Use of electronic medical record systems (EMRs) for keeping patient records has become the norm rather than the exception in Canada, and doctors are getting more value from them.
These conclusions can be drawn from recently released data from the 2014 National Physician Survey (NPS) showing 75% of physicians report using electronic records to enter or retrieve clinical patient notes on a laptop or desktop. This level of usage is up from 26% in 2007.
This most recent version of Canada’s largest census survey on the opinions of physicians, medical residents and students focused on use of information technology. More than 10,000 licensed physicians from across the country completed this year’s online poll.
Since 2004, the survey has been implemented collaboratively by the College of Family Physicians of Canada, Canadian Medical Association and Royal College of Physicians and Surgeons of Canada.
“These findings should provide the final keystroke to lay to rest the myth that physicians are opposed to adopting new technology,” said CMA President-elect Cindy Forbes
“The survey shows clearly that EMR use has reached the tipping point for Canadian doctors rather than just being the domain of early adopters.”
“A huge growth in the use of information technology is taking place across Canada,” Dr. Cecil Rorabeck, president of the Royal College of Physicians and Surgeons of Canada, agreed.
According to NPS findings, physicians in Alberta, British Columbia and Ontario were most likely to report using electronic records, at just over 80% in each province.
However, many physicians continue to use both electronic and paper records, with just 29% reporting using electronic records exclusively. Family physicians were most likely to have made the switch to electronic records exclusively, with 42% of FPs reporting this.
“It’s great to see more family physicians moving to electronic record systems and electronic tools,” said Dr.

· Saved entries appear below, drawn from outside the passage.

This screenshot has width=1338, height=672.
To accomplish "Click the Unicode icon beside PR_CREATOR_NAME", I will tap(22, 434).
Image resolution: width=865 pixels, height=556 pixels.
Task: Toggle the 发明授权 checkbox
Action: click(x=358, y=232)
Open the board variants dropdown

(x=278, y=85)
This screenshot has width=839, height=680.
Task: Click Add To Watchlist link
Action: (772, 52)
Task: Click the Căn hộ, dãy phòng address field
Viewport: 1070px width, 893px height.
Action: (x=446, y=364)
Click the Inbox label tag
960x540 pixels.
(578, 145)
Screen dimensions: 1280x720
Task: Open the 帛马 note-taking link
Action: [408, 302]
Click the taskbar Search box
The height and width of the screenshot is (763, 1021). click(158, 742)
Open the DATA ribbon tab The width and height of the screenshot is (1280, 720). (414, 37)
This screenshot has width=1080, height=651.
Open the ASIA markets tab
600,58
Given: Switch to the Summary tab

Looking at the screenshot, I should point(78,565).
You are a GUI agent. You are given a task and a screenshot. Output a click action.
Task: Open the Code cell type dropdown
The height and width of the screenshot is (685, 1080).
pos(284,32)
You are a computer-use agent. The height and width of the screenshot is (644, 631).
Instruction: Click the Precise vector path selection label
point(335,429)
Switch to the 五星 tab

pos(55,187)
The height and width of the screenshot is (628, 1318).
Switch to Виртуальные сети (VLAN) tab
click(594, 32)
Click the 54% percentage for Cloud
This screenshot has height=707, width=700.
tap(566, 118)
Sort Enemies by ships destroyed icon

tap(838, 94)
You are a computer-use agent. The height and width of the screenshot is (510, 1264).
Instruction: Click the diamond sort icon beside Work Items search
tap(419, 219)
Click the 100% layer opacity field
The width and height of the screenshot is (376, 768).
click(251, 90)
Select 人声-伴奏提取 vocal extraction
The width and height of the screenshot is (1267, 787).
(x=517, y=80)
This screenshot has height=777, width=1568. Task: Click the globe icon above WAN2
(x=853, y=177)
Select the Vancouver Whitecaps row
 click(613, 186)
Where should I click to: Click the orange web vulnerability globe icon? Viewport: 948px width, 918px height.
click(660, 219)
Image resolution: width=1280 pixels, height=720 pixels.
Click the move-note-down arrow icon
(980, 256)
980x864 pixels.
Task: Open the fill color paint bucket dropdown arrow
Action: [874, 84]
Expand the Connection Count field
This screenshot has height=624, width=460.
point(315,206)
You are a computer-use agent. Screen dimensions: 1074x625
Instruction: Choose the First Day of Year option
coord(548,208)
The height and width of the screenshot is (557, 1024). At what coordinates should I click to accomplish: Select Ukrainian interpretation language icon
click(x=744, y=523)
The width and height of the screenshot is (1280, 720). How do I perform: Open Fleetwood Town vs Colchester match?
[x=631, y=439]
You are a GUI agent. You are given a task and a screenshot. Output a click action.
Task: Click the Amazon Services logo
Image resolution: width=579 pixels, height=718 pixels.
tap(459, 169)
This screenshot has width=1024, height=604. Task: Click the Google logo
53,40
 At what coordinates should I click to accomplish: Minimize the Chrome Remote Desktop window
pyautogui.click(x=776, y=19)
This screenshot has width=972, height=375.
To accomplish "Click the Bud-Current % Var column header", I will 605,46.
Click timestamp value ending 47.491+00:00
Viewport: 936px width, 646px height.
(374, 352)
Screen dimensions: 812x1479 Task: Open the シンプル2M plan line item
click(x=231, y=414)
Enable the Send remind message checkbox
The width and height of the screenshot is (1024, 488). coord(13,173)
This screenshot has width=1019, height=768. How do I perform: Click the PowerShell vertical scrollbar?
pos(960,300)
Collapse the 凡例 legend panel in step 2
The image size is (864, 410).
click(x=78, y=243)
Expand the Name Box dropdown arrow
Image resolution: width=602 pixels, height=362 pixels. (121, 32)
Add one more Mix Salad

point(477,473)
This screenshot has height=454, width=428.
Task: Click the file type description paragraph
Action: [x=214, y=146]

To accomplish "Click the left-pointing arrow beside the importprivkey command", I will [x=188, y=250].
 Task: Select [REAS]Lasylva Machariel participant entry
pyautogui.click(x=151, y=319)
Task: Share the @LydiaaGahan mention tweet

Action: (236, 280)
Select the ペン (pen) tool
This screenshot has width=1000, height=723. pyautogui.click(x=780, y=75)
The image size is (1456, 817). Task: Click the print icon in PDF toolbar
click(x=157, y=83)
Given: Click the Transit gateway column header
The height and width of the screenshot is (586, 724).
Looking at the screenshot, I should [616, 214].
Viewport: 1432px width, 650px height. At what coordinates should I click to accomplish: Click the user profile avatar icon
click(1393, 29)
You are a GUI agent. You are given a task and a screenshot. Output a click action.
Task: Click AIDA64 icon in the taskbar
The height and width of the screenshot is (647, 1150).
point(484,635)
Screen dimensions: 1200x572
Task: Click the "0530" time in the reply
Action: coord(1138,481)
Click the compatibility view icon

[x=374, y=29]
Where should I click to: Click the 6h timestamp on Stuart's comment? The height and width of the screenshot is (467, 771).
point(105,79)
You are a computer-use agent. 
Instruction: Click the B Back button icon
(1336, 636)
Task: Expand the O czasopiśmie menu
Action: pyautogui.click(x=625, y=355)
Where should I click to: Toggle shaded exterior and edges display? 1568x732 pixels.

Garey Mazowita, College of Family Physicians of Canada president, in a release. “The benefits include faster access to test results and reviews of medication lists and interactions, and that means more timely health care for our patients.”
Sixty-five percent of physicians reported seeing better or much better quality of care since the implementation of EMRs, an increase of nine percentage points over last year.
Physicians also report more frequent use of electronic tools in other aspects of health care:
- 80% access lab/diagnostic tests electronically, compared with 38% in 2010
- 58% use electronic tools to review medication records
- 45% electronically check drug interactions or make referrals to other physicians
The survey also showed encouraging uptake in the use of telemedicine, compared with earlier NPS surveys.
Among challenges that physicians identified with electronic medical tools were technical glitches (52%), compatibility issues (46%) and firewall or security issues (26%) as the most common barriers.
Forbes said physicians still have some frustrations with EMR systems that are currently available, and are keen to have systems that provide interoperability so there can be a seamless electronic flow of information between the community and the hospital — as well as between jurisdictions.
“Governments still need to keep their ‘pedal to the metal’ and continue to financially support physician efforts to implement EMRs so that we may fully unlock the promise of digital health systemwide,” Forbes said in a release.
The 2014 NPS website includes results by province, specialty and certain demographic characteristics of the responders. A full discussion of the findings (as they relate to EMRs and digital health) will be featured in the next edition of Future Practice, the CMA’s member magazine on health information technology.